Excerpted text:
* begin *

Turning Points in Commodities (Part 1)

3 mins. to read
Turning Points in Commodities (Part 1)

Commodities have certainly been taking a bashing over the last few years. Oil is usually the headline commodity since it underpins such a lot of modern life, but there are plenty of others that we don’t just consume industrially. There are a lot of food commodities, for example. A number of these commodity charts are interesting reading just now, and possibly at a turning point.

Gold [GC] is the most obvious anomaly when it comes to pricing. We know people east of Istanbul love gold as a store of wealth. We also know that Germany is slowly having (or hoping to have) its gold reserves returned from the US after Max Keiser scared them by asking if they knew where the German gold was. It turned out they probably didn’t, hence their wanting it back. China is stockpiling the stuff. Why then is the price depressed? I suspect it has a great deal to do with the paper market being out of balance with the physical market.

GC 160208

You could regard a paper market as the betting at a racetrack. It doesn’t affect the money the jockeys get if they win or lose, but it’s a separate market in a practical sense; it’s just based on the same underlying. That’s assuming the race isn’t fixed of course.

Important Gann levels on the Gold composite chart show that we are at G2 (50% between the ATH and ATL) and a little way above G1 (50% of the ATH). These are both key levels and if we see a failure at G1 then we would expect a further fall to around $450-$500. However we are not there yet. This would also be an important area of support. Although, for Gann to be working we would normally expect a very accurate reaction, and the price has played around all over G2, meaning it’s not working as a support level. So, G1 is the more likely support if it doesn’t recover from the rally we’ve been seeing just lately.

Coffee [KT], as a commodity, is not really in the public domain at all. But on this chart along with a number of others we are seeing an interesting development. The low on the Coffee Composite chart is around $100 and the current price around $123. There’s not much downside here. It seems doubtful that commodity prices can fall to zero, although anyone who was trading Natural Gas in recent years may have wondered. Soft commodities can be affected very quickly by global, or even localised, weather conditions, and we saw a very fast rally at the beginning of ’14, which was the result of a drought in Brazil. This year we’ve seen a lot of rain. But that could bring its own problems.

* end *

Dataset extract:

* begin *

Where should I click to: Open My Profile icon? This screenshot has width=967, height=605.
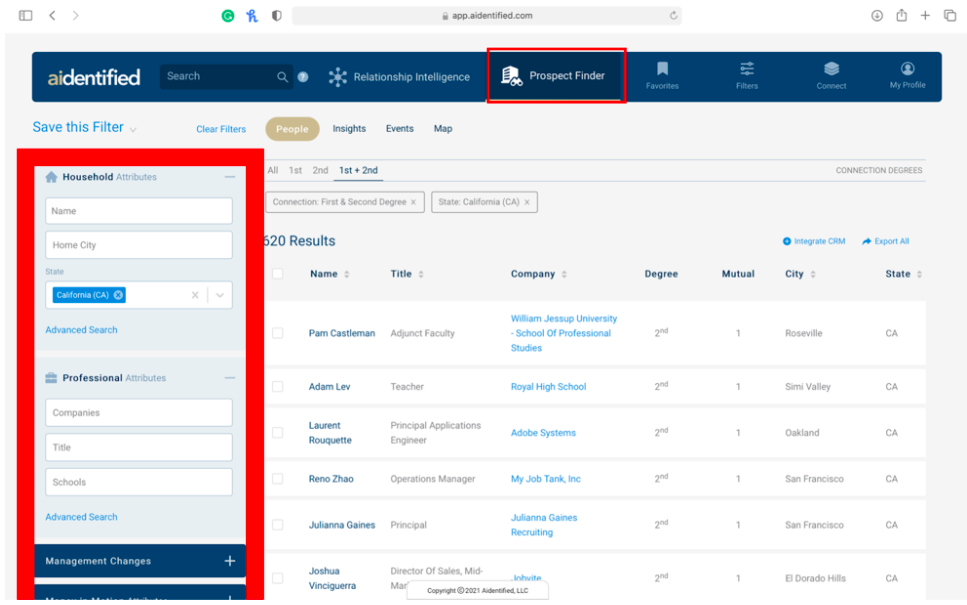click(907, 69)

* end *

Can you transcribe the commodities article in full, word for word? The material comes from a different source than the commodities article.

Turning Points in Commodities (Part 1)

3 mins. to read
Turning Points in Commodities (Part 1)

Commodities have certainly been taking a bashing over the last few years. Oil is usually the headline commodity since it underpins such a lot of modern life, but there are plenty of others that we don’t just consume industrially. There are a lot of food commodities, for example. A number of these commodity charts are interesting reading just now, and possibly at a turning point.

Gold [GC] is the most obvious anomaly when it comes to pricing. We know people east of Istanbul love gold as a store of wealth. We also know that Germany is slowly having (or hoping to have) its gold reserves returned from the US after Max Keiser scared them by asking if they knew where the German gold was. It turned out they probably didn’t, hence their wanting it back. China is stockpiling the stuff. Why then is the price depressed? I suspect it has a great deal to do with the paper market being out of balance with the physical market.

GC 160208

You could regard a paper market as the betting at a racetrack. It doesn’t affect the money the jockeys get if they win or lose, but it’s a separate market in a practical sense; it’s just based on the same underlying. That’s assuming the race isn’t fixed of course.

Important Gann levels on the Gold composite chart show that we are at G2 (50% between the ATH and ATL) and a little way above G1 (50% of the ATH). These are both key levels and if we see a failure at G1 then we would expect a further fall to around $450-$500. However we are not there yet. This would also be an important area of support. Although, for Gann to be working we would normally expect a very accurate reaction, and the price has played around all over G2, meaning it’s not working as a support level. So, G1 is the more likely support if it doesn’t recover from the rally we’ve been seeing just lately.

Coffee [KT], as a commodity, is not really in the public domain at all. But on this chart along with a number of others we are seeing an interesting development. The low on the Coffee Composite chart is around $100 and the current price around $123. There’s not much downside here. It seems doubtful that commodity prices can fall to zero, although anyone who was trading Natural Gas in recent years may have wondered. Soft commodities can be affected very quickly by global, or even localised, weather conditions, and we saw a very fast rally at the beginning of ’14, which was the result of a drought in Brazil. This year we’ve seen a lot of rain. But that could bring its own problems.